HOW WAS A SOLDIERS TYPICAL DAY LIKE

  • Day and Night They've lived in a narrow ditch dug into the ground.
  • They don't get much sleep, but when they did it was like in the Afternoon during daylight and @ Night
  • They were woken up @ different times either to complete one of their daily chores or to fight.
  • There were lots of dead buried usually nearby them, their toilets get overflowed into the trench, and they also had problems getting lice that tormented the soldiers on daily basics

WHAT KIND OF ANIMAL OR CREATURE DID THEY DEAL WITH?

  • Mainly a lot of Rats, they grew as the size of a life size cat
  • 🐭🐭🐭🐭🐭🐭🐭🐭🐭🐭🐭 🐱🐱🐱🐱🐱🐱🐱🐱🐱🐱🐱
  • 🐭🐭🐭🐭🐭🐭🐭🐭🐭🐭🐭

DID SOLDIERS PRACTICE ANY SORT OF TRUCE

  • Yeah, The Soldiers practiced a Christmas truce there series of widespread it Unofficial ceasefires along the Western Front, around Christmas in 1914. In the week leading up to the holiday, Germany and British Soldiers Crossed trenches to exchange seasonal greeting to talk. There was joint burial ceremonies, and prisoner swamps, while several meetings ended in carol singing, they Also played football. The Christmas Truce wasn't as unique as a normal Christmas party, but they did have a reflected growing mood of live and let live.

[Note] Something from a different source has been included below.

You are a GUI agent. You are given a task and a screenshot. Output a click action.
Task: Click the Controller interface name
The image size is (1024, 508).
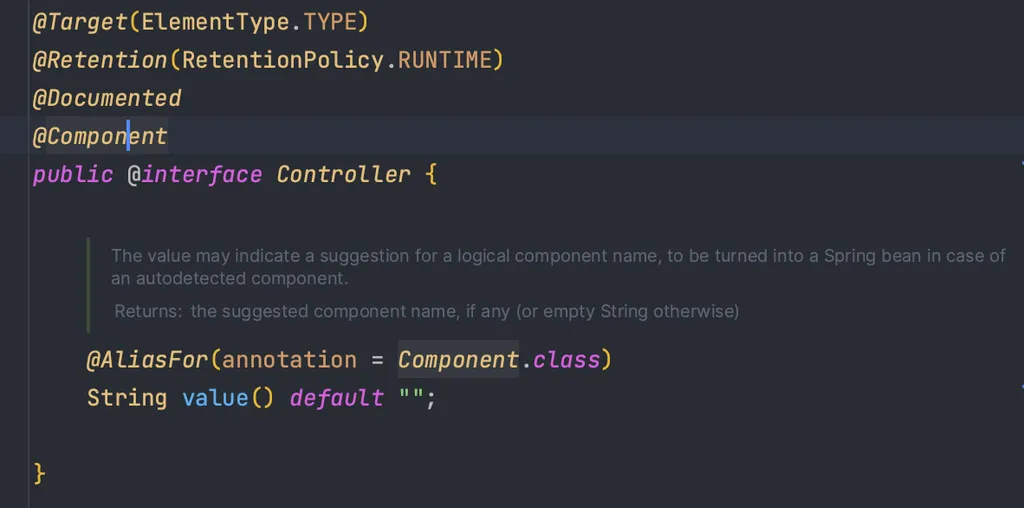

What kind of psychological effect did life in the trench have on soldiers

  • One of the major psychological problems of trench warfare was shellshock, shell shock was a condition that was developed by many soldiers in the trenches during world war I.
  • Theres some psychological disorders that affected men long after the ending of the war some of many were, uncontrollable, Soldiers who had bayoneted men in the face developed hysterical spasms of their own facial muscles. Stomach cramps occurred in men who knifed their enemies in the stomach. Snipers lost their sight

PHOTO #1
Death was a constant companion to those serving in the line, even when no raid or attack was launched or defended against. In busy sectors the constant shellfire directed by the enemy brought random death, whether their victims were lounging in a trench or lying in a dugout (many men were buried as a consequence of such large shell-bursts)

Photo 2
This picture is their daily routine of life, the trenches began with the morning 'stand to'. An hour before dawn everyone was roused from slumber by the company orderly officer and sergeant and ordered to climb up on the fire step to guard against a dawn raid by the enemy, bayonets fixed.

Photo 3
In this picture Men were relieved front-line duty day and night, Relieving units would wind their weary way through numerous lines of communications trenches, weighed down with equipment and trench stores, such as (shovels, picks, corrugated iron, and duckboards)The process of relieving a line could take several frustrating hours.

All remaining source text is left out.